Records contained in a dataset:
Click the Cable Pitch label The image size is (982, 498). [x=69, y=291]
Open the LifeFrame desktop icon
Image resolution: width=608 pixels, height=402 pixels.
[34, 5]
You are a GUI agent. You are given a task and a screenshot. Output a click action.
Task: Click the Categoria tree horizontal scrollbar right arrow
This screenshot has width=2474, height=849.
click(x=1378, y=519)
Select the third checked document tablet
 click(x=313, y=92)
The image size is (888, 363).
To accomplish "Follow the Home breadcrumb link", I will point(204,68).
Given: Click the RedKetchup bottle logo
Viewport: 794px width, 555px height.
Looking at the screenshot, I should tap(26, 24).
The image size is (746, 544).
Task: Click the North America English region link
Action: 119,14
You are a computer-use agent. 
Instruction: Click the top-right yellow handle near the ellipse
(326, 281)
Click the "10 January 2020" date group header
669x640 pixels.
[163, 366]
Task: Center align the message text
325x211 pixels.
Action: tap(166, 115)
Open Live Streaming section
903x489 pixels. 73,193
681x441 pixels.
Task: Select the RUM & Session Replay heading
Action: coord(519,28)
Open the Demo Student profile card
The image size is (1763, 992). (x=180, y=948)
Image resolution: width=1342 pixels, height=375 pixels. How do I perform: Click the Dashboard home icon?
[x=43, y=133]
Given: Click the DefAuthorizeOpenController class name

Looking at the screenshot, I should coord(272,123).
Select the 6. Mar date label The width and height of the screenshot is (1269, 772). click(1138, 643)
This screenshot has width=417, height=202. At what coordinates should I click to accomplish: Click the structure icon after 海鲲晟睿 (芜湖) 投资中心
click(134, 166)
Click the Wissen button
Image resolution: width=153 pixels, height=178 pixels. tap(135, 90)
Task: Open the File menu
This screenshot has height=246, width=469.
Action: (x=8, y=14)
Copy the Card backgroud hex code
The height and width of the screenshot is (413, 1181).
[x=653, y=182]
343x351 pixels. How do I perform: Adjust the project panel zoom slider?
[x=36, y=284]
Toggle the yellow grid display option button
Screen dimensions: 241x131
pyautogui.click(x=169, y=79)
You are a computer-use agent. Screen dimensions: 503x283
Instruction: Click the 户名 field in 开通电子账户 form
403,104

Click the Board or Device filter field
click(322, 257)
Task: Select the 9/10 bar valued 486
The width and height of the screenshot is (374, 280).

* PROBLEM DETAILS *
Your answer should be the exact lines above from the one with "Click the Wissen button" through the one with "You are a computer-use agent. Screen", both included, and nothing besides.

* RESPONSE AREA *
Click the Wissen button
Image resolution: width=153 pixels, height=178 pixels. tap(135, 90)
Task: Open the File menu
This screenshot has height=246, width=469.
Action: (x=8, y=14)
Copy the Card backgroud hex code
The height and width of the screenshot is (413, 1181).
[x=653, y=182]
343x351 pixels. How do I perform: Adjust the project panel zoom slider?
[x=36, y=284]
Toggle the yellow grid display option button
Screen dimensions: 241x131
pyautogui.click(x=169, y=79)
You are a computer-use agent. Screen dimensions: 503x283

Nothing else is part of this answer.